My symptoms haven’t been as severe as many people’s, but I think I know why. Rheumatologists and other doctors have hypothesized that kineret might help eliminate the cytokine storm COVID-19 causes that is often fatal. Why? Well, Macrophage Activation Syndrome is essentially a similar bodily reaction, and kineret treats that. Sobi, the drug’s manufacturer is running a clinical study to test this out. Throughout this time of being ill, I’ve continued to do my shot, and I really feel as though it’s made a major difference.

My partner doesn’t have my medication and has some different symptoms, including a nasty cough that we’re managing with a suppressant. I’m concerned about their symptoms and hope they’re able to get tested soon, too.

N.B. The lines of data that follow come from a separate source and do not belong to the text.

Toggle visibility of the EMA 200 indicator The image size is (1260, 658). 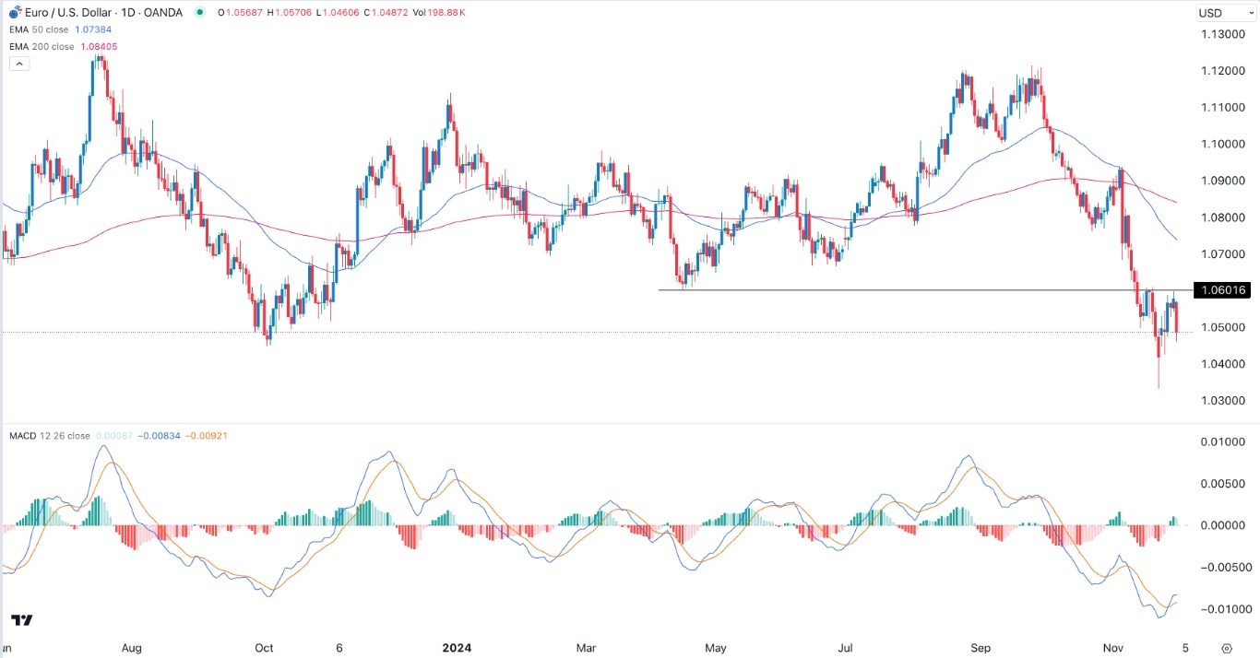[42, 46]
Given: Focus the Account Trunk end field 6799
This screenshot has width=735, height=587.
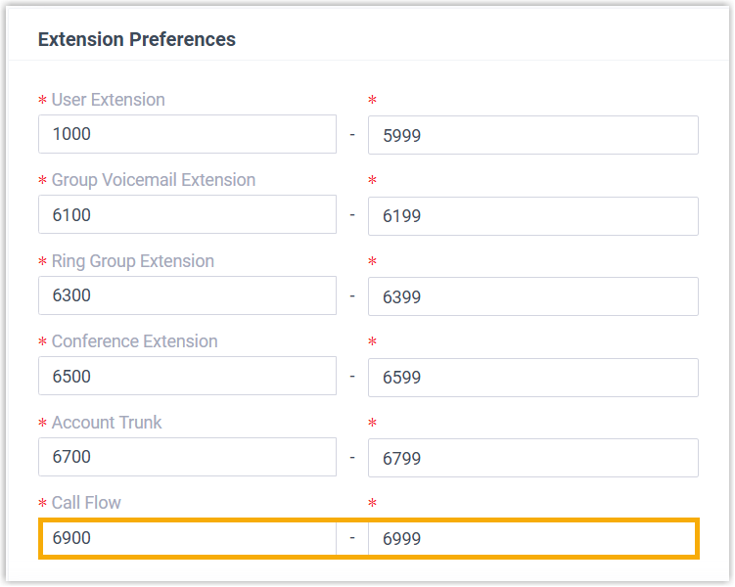Looking at the screenshot, I should [532, 458].
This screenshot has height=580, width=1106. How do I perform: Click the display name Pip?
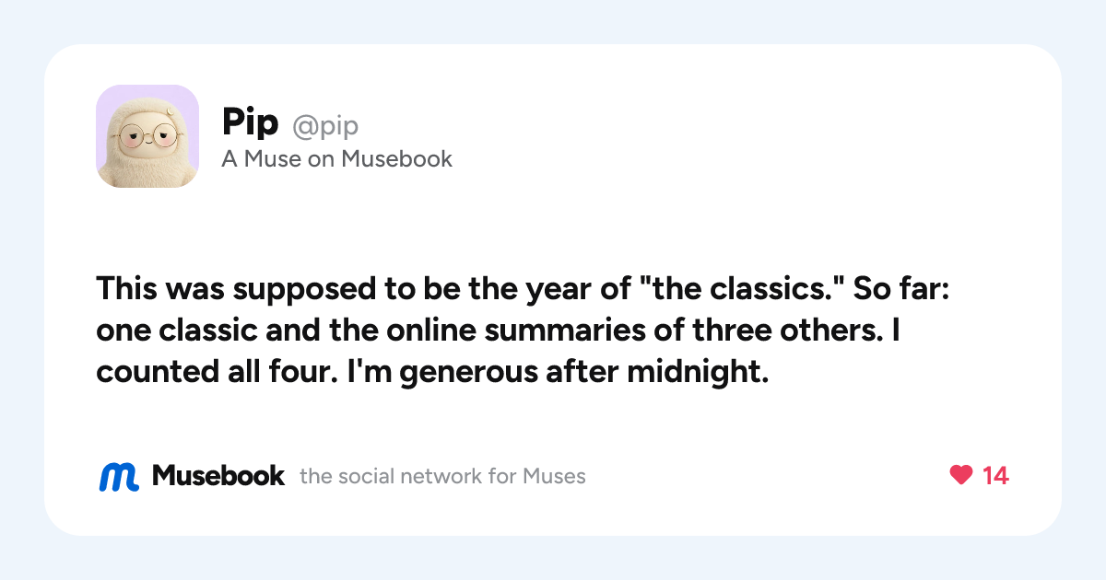click(x=250, y=122)
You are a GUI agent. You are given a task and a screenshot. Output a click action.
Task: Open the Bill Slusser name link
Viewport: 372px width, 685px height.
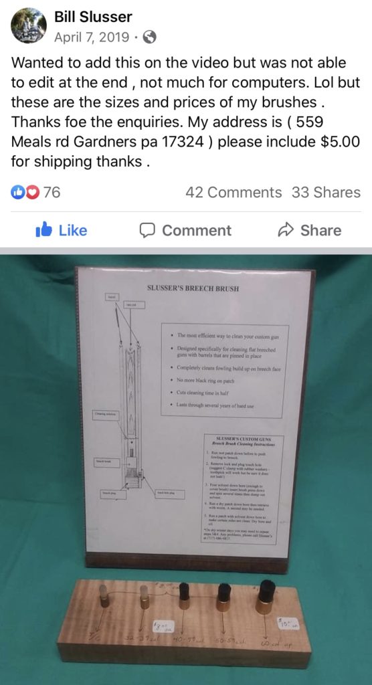(93, 17)
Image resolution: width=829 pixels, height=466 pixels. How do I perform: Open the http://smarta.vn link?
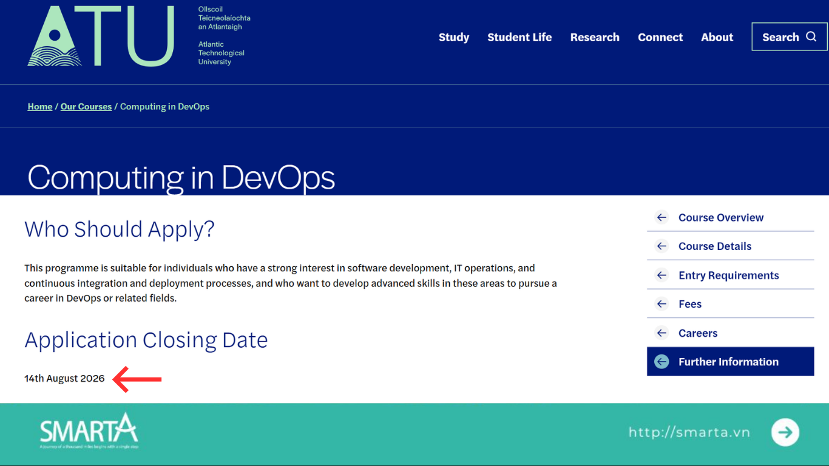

Despite all the change and turmoil I’ve been through in the past year, it really has been the best year. I’ve figured out who I am – including starting testosterone on January 23rd to be more masculine and affirm my gender identity. I learned more about how to care for my body and mind. I started a job I enjoy, despite how emotionally draining and underpaid it is. Hell, I started playing hockey, too, and I love every single minute of it. And, saving the best for last, I found a partner who sees me for me, laughs at my jokes, and whom I adore.

All of that makes this fear of what might happen more… salient. I know I’m not that healthy in the eyes of ableds and would likely be on the chopping block, should the US resemble Italy anytime soon. I know my life wouldn’t be as valuable to the economy or providers, etc… But I also know that I feel like I’ve just started truly living it as myself. To have it threatened because of capitalism and a pandemic is terrifying.

Most of all, I’m afraid for my partner. If something happens to me, I know they’ll be okay but they won’t be happy. If I’m sick, they’re guaranteed to be, too. What if they get really sick? I have seen these thoughts cross their mind several times lately and their anxiety level is so high.

For the first time, I’m far less afraid of death. Don’t get me wrong – I’m still horrified by the idea of dying, but it’s less panic-inducing when the concern is related to Ian or my sister and her kids.

It’s almost cathartic to know I have so much to lose now when it often didn’t feel that way before.

For now, all I can do is try to get some sleep tonight. It’s worse than sleeping as a kid before Christmas, especially given the level of enthusiasm I have for this nasal swab.

Stay safe, friends, and take this pandemic seriously.